This reduces the value of the standard deviation to indicate that values, on average, are less spread out.

The VARP() Function

The variance over a population is simply another indicator of this same principle, using a different formula. This formula is sometimes called biased estimate of variance. Although this method is used in some complex calculations, the other form of variance is more common.

The STDEV() Function

Have you ever taken a class where the teacher graded on a curve? If so, you were the victim of standard deviation (or, perhaps, the benefactor).

The standard deviation is a calculation based on the variance of a numeric range of values. Actually, it's simply the square root of the variance. In a normal distribution, values can be plotted in a bell-curve, the mean value represented by the center of the curve. If you were to slice off the center of the curve, taking about 68% of the most common values, this would represent the standard deviation (or “first standard deviation”). If you were to move outward the same variation of values, you would take off another 27% (a total of 95%), leaving only 5%.

Standard deviation is an effective method for analyzing and making sense of large distributions of data. It is also a common method to calculate risk and probability.

To measure the standard deviation for your sample values table, simply use the following query:

SELECT STDEV(MyValue) FROM MyValues

The result, 1.1547…, tells you that for the values in your table, those values that are in the range from 2.8453 to 5.1547 (within 1.1547 of the mean) are in the first standard deviation.

Using the AdventureWorks sales data, you can apply this analysis to bicycle sales. Suppose that the director of marketing asks “How much did most of our customers pay for road bikes in 2003?” Just modify the query you used before, using the STDEV() function like this:

SELECT   STDEV(UnitPrice)
FROM     SalesOrderHeader
         INNER JOIN SalesOrderDetail ON
         SalesOrderHeader.SalesOrderID =SalesOrderDetail.SalesOrderID
         INNER JOIN Product ON SalesOrderDetail.ProductID = Product.ProductID
WHERE    Product.ProductSubCategoryID = 2
         AND SalesOrderHeader.OrderDate BETWEEN ‘1-1-03’ And ‘12-31-03’

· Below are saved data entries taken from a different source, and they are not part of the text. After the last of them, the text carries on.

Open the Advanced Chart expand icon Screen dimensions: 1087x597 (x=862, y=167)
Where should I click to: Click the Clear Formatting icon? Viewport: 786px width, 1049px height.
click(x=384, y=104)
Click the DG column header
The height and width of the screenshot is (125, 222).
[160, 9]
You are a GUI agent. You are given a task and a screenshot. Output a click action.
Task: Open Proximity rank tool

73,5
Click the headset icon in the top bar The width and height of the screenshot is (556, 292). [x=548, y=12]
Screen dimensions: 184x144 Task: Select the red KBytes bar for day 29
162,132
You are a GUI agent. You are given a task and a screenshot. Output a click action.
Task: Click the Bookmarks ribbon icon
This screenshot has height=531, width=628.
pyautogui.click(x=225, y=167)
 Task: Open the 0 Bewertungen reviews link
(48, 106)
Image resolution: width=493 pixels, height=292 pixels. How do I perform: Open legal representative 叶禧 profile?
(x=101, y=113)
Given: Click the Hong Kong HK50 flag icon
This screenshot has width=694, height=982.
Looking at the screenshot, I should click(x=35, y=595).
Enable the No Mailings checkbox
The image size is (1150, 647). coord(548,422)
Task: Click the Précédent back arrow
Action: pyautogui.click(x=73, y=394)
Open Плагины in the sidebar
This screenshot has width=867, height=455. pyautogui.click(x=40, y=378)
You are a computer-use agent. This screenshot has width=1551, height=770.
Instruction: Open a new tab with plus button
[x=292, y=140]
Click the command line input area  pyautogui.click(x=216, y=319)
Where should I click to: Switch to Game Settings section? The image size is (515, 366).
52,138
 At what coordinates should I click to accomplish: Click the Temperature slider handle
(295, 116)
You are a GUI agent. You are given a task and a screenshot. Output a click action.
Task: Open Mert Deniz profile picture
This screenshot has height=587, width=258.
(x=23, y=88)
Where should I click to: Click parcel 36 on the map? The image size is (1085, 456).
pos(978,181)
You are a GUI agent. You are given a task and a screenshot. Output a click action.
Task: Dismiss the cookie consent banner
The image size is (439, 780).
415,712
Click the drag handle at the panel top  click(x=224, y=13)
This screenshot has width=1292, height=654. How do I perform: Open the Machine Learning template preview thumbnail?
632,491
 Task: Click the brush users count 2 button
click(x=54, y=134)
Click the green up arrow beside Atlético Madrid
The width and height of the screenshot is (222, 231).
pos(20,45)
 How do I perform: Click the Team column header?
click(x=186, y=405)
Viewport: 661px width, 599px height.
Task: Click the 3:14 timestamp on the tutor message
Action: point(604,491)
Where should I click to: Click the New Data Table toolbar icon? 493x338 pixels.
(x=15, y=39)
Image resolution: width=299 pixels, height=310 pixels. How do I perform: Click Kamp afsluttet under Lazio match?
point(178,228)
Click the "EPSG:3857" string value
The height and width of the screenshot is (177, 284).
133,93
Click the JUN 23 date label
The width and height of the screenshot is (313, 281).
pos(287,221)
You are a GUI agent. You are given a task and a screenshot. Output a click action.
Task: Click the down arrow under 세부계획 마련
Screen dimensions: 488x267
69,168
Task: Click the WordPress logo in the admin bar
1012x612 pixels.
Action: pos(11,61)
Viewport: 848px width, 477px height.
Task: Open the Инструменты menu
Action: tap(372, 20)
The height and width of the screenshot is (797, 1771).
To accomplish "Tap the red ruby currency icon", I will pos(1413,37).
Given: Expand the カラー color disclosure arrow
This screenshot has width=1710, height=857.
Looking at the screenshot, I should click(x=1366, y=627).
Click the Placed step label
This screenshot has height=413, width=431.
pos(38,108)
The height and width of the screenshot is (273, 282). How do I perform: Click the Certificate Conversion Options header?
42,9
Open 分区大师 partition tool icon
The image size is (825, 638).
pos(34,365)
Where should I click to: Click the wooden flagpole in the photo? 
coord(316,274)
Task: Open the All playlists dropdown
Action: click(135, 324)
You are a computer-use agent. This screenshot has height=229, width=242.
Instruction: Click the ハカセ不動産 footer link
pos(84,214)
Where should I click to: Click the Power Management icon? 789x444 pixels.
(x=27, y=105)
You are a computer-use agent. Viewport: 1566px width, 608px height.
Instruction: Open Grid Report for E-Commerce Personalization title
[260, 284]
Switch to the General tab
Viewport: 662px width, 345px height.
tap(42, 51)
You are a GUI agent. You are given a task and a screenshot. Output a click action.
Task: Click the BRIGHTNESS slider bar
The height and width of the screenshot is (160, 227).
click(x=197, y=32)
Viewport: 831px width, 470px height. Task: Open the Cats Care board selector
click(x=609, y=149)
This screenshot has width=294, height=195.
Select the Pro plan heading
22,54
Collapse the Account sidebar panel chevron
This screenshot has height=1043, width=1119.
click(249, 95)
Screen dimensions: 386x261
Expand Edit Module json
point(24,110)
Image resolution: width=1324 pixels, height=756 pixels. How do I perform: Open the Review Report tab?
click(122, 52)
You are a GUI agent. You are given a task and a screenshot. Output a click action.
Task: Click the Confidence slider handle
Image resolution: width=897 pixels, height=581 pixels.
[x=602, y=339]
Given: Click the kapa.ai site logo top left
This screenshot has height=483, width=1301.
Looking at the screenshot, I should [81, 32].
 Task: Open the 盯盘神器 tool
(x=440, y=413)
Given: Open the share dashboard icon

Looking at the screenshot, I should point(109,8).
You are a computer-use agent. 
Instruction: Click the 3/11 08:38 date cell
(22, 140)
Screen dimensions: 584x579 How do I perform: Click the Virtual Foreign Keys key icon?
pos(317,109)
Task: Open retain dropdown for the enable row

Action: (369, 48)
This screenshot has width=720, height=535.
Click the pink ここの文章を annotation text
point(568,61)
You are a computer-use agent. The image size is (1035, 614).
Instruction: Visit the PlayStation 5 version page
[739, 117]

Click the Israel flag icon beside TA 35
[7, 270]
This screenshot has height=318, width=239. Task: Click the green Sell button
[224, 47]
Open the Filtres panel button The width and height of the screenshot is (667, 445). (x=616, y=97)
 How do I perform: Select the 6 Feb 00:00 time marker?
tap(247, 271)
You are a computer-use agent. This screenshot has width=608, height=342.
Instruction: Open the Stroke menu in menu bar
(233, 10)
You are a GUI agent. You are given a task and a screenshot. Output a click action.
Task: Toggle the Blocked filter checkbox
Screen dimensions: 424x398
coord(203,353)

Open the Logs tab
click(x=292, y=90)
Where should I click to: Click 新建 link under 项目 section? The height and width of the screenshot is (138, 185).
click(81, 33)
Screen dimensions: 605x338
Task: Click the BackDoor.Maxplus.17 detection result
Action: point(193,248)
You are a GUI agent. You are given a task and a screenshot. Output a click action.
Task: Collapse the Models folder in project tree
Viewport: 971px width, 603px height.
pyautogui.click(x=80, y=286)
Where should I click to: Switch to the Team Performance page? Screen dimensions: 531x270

The result is 636.54. This means that most of your customers paid between $479.50 and $ 1,752.58 for their road bikes—at least those purchases in the first standard deviation.

The STDDEVP() Function

This function calculates standard deviation based on the variance of a population.

User-Defined Aggregate Functions

SQL Server 2005 allows application developers to add custom aggregate functions to a database. These functions are written in a .NET programming language, such as C# or Visual Basic.NET, and must be compiled into a .NET assembly using the Microsoft .NET Common Language Runtime. As a SQL query designer, all you need to know is that once deployed and correctly configured, you can use these functions in your queries as you would any of the system-supplied aggregate functions.

Grouping Data

So far, your work with aggregate functions has been for a group of records that return a single value. An operation that returns a single value is known as a scalar result. Although this may be appropriate for very simple data analysis, aggregate functions can be used in far more sophisticated and useful ways. Groups are used to distill rows with common column values into one row. This gives you the opportunity to perform aggregated calculations on each of the groupings. There are some restrictions and it's important to understand the rules regarding groups. Columns returned by a grouped query must either be referenced in the GROUP BY list or use an aggregate function. Other columns can be used for filtering or sorting but these column values cannot be returned in the result set.

GROUP BY

Grouping occurs after records are retrieved and then aggregated. The GROUP BY clause is added to the query after the WHERE and ORDER BY clauses. Consider that the query runs first without the aggregate functions and grouping to determine which rows will be considered for grouping. After these results are read into memory, SQL Server makes a pass through these records, applying groupings and aggregate calculations.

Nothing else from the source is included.